The history of recorded defects relating to the subject aircrafts electrical system was examined and between May 2008 and the incident, it was found that there had been eleven Technical Log defect entries related to the BPCU/Ground Power which had been rectified by either resetting circuit breakers, replacing fuses, or replacing the BPCU, the latter being done three times. It was also found that between June 2008 and the incident, there had been 10 defect entries in respect of the Standby DC BUS which had been addressed by operational checks, replacement of bulbs, replacement of four different electrical replays and replacement of a TRU and one of the Busbar Control Units (BPCU).

The Probable Cause of the event was determined as “the failure of an electrical relay due to eroded contacts and the flight crew's decision to continue a flight that was operating on battery power.”

Two Safety Recommendations were made as follows:

  • that Boeing should revise the 757/767 procedures and training which address an illumination Standby Power Bus OFF light, to include specific steps to take so that complete loss of battery power is avoided.

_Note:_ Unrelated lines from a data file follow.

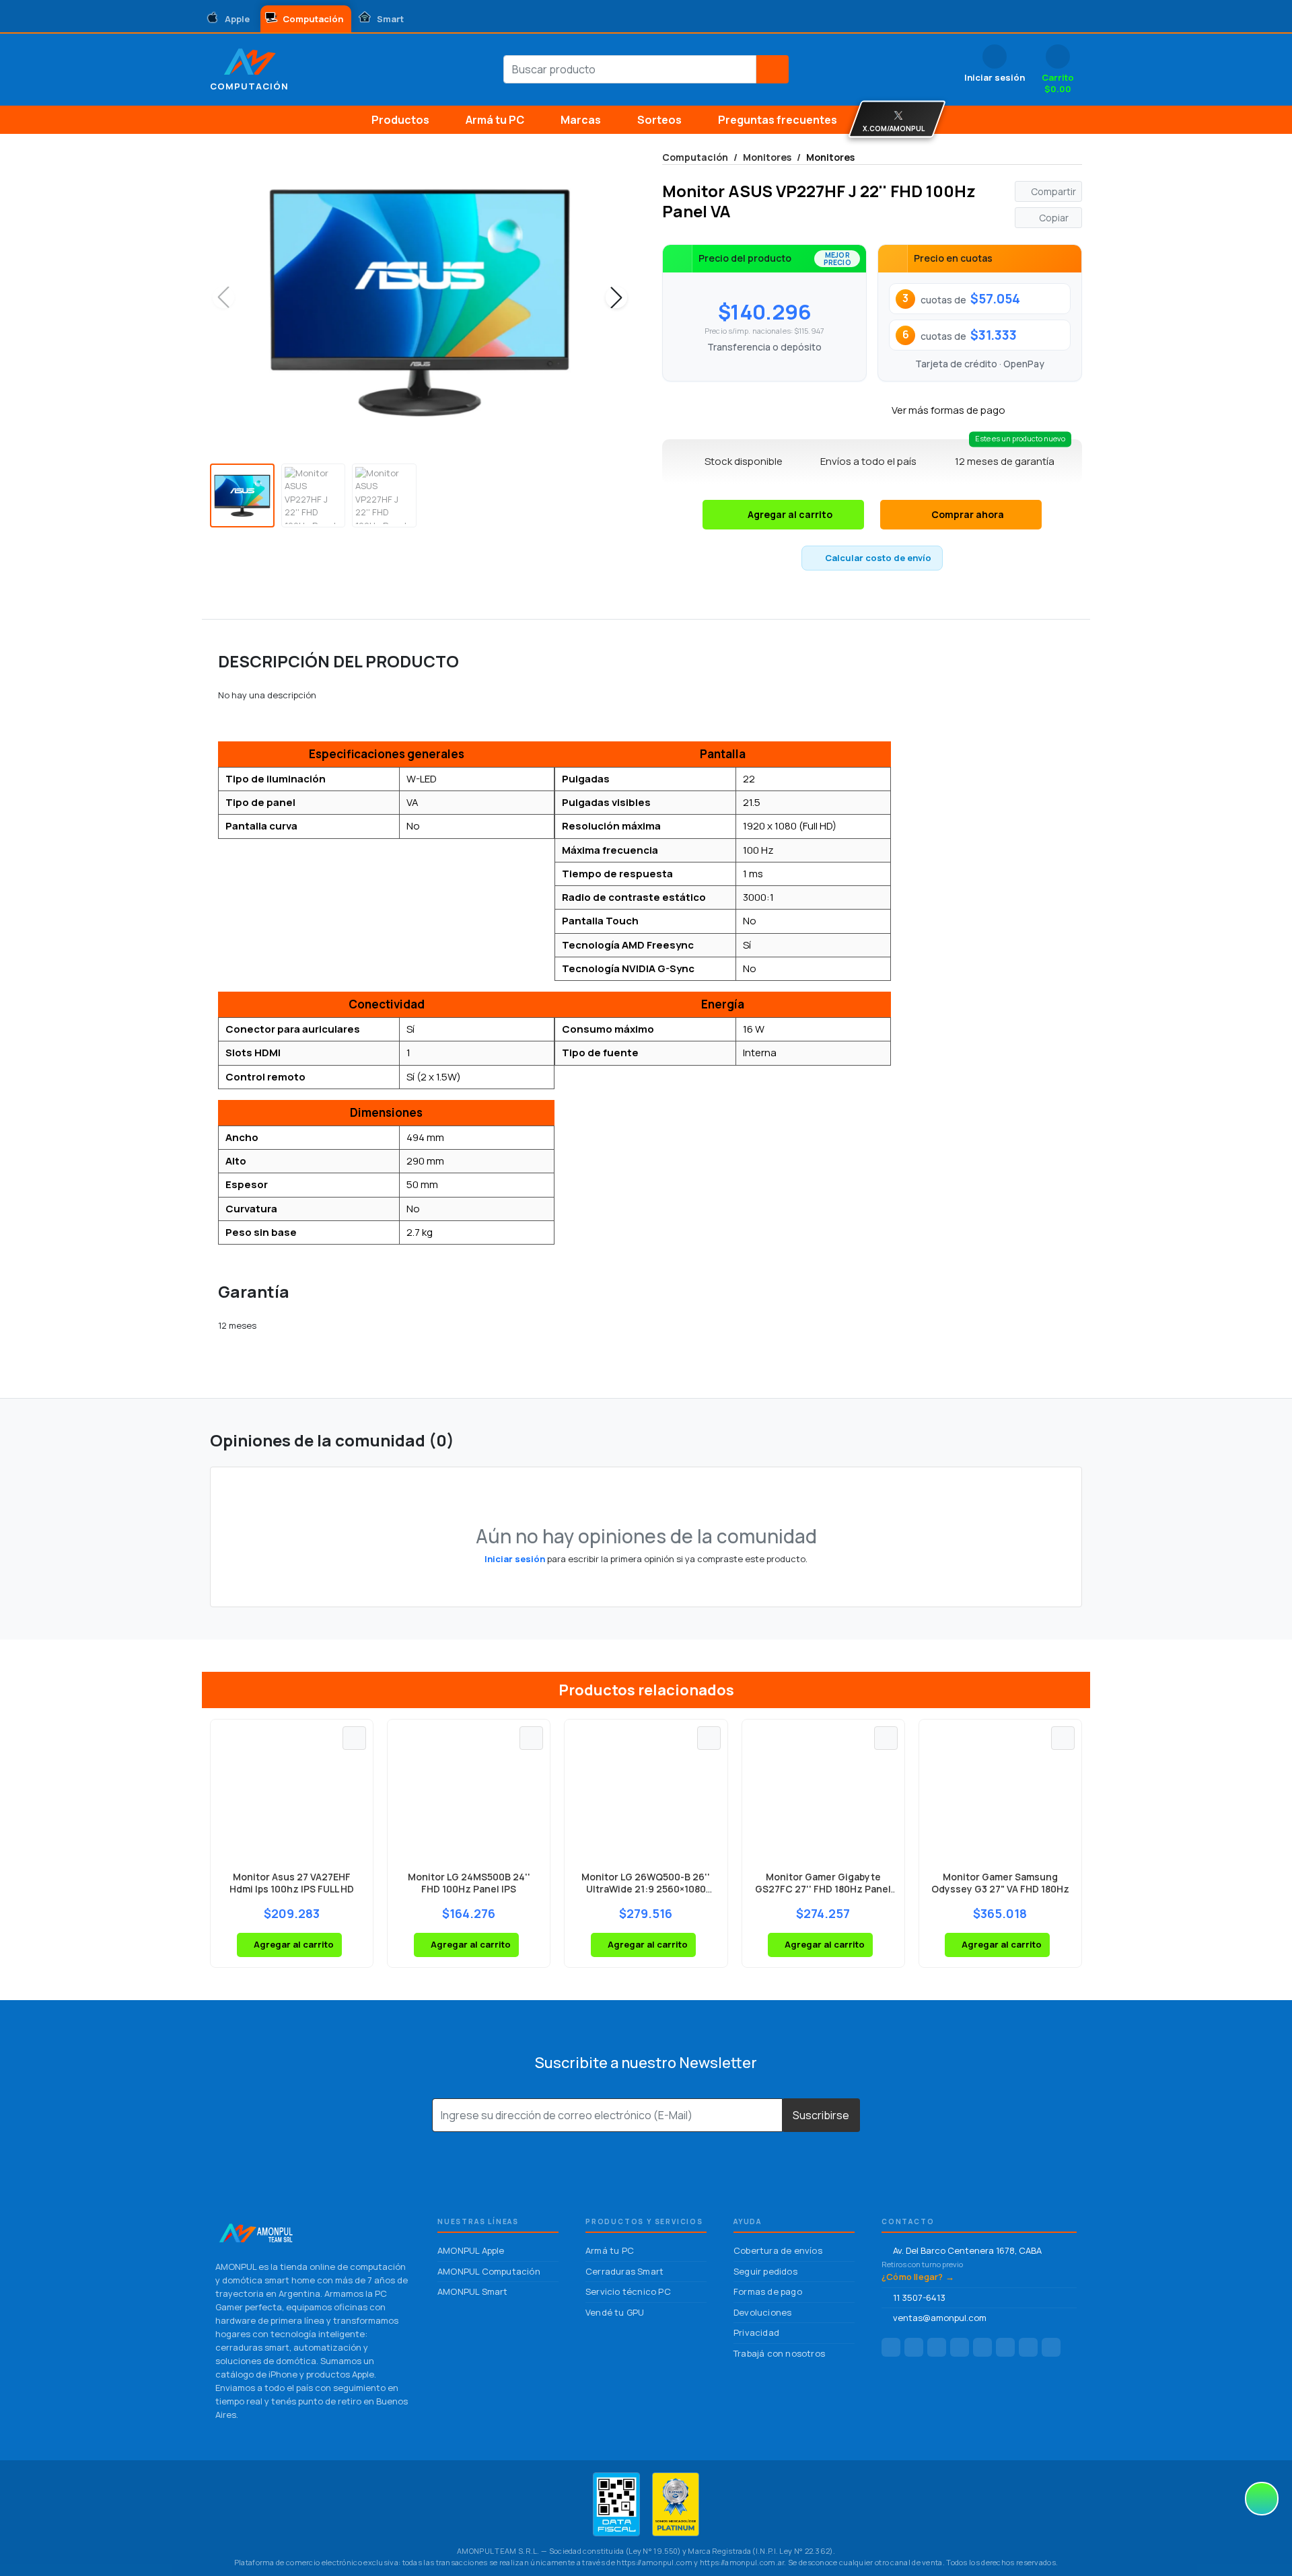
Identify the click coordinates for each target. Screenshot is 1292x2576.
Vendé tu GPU (614, 2312)
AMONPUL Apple (471, 2250)
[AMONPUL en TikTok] (982, 2347)
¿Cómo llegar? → (918, 2277)
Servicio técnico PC (628, 2291)
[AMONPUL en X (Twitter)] (1028, 2347)
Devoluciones (762, 2312)
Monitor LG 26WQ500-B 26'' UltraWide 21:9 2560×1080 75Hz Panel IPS (645, 1888)
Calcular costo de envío (878, 558)
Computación (695, 157)
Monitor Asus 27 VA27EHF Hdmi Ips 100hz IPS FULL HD (291, 1882)
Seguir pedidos (765, 2271)
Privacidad (756, 2332)
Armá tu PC (495, 119)
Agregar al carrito (790, 514)
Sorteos (659, 119)
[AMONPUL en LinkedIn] (936, 2347)
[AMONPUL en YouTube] (1051, 2347)
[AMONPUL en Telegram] (959, 2347)
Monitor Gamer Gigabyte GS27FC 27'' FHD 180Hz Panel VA (823, 1888)
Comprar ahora (967, 514)
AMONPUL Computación (488, 2271)
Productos (400, 119)
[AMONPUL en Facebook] (891, 2347)
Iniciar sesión (515, 1559)
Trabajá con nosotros (779, 2353)
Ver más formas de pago (948, 410)
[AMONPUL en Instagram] (913, 2347)
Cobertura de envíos (777, 2250)
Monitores (767, 157)
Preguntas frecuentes (777, 119)
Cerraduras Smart (624, 2271)
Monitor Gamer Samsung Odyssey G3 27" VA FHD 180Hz (1000, 1882)
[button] (616, 297)
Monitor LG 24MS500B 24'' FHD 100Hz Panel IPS (469, 1882)
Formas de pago (767, 2291)
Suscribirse (821, 2115)
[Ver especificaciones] (354, 1738)
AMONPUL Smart (472, 2291)
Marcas (581, 119)
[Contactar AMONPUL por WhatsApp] (1005, 2347)
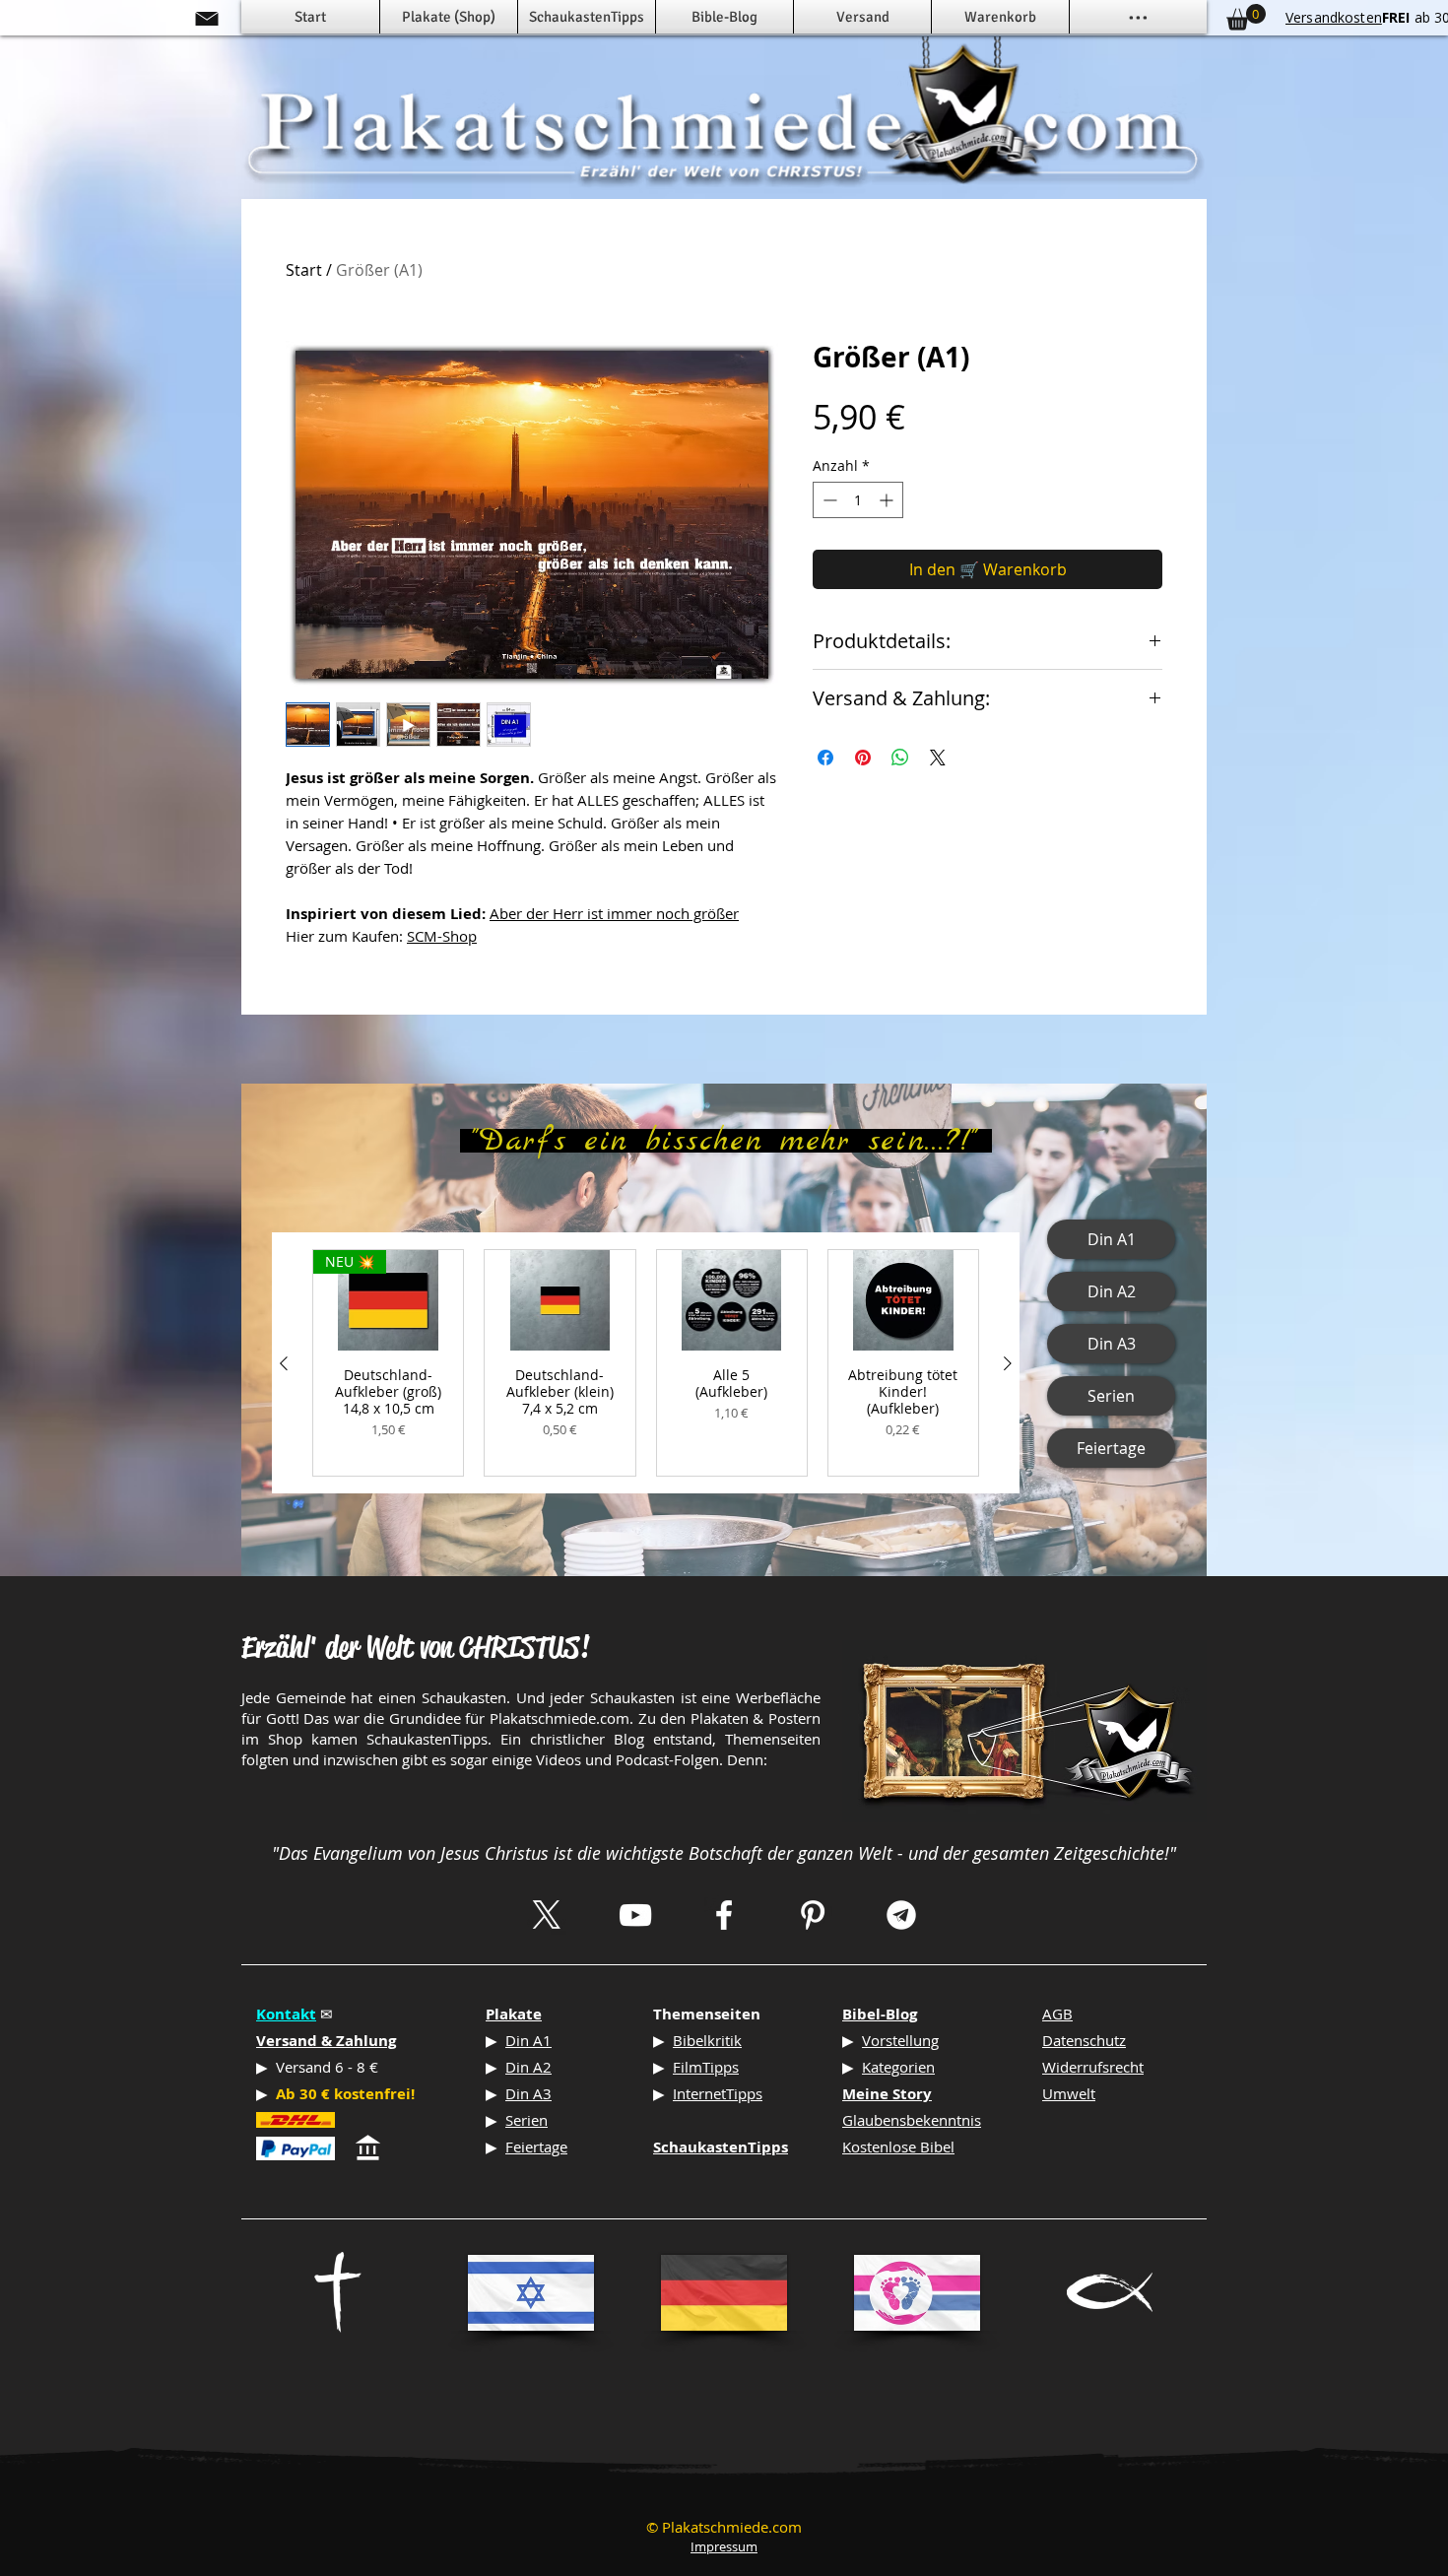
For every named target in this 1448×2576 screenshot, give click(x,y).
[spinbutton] (858, 500)
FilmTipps (706, 2067)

These steps should include landing at the nearest suitable airport before the power is depleted and actions to take if landing is not possible.


  • that Boeing should, once it has revised its procedures and training as per Safety Recommendation A-09-41 for addressing an illuminated Standby Bus Power OFF light without depleting the main battery, require all operators of 757/767 airplanes to adopt these procedures.


The existence of another ‘open’ recommendation in respect of deficiencies in the American Airlines system for supporting continued airworthiness identified during a previous investigation (A-09-029) was also noted and re-iterated.

Relevant Safety Action already taken was noted as including:

  • American Airlines revising their emergency procedures for Left and Right AC BUS OFF Lights in their 757/767 Operating Manual.
  • The FAA issuing a SAFO on ‘The Effects of Aircraft Electrical Faults Resulting in Main Battery Depletion’.
  • Boeing identifying that the electrical system condition which occurred during this incident was also applicable to the Boeing 767 fleet.
  • Boeing issuing an Alert on the loss of all standby power following battery discharge.
  • Boeing issuing a revised and expanded ‘STANDBY BUS OFF’ procedure.
  • Boeing issuing an SB (757-24-0135) to define the addition of a relay and a wiring change which would enable power to be supplied to the battery charger during flight with the Standby Power Switch in the BAT position.

The Final Report of the Investigation CHI08IA292 was adopted on 21 October 2010.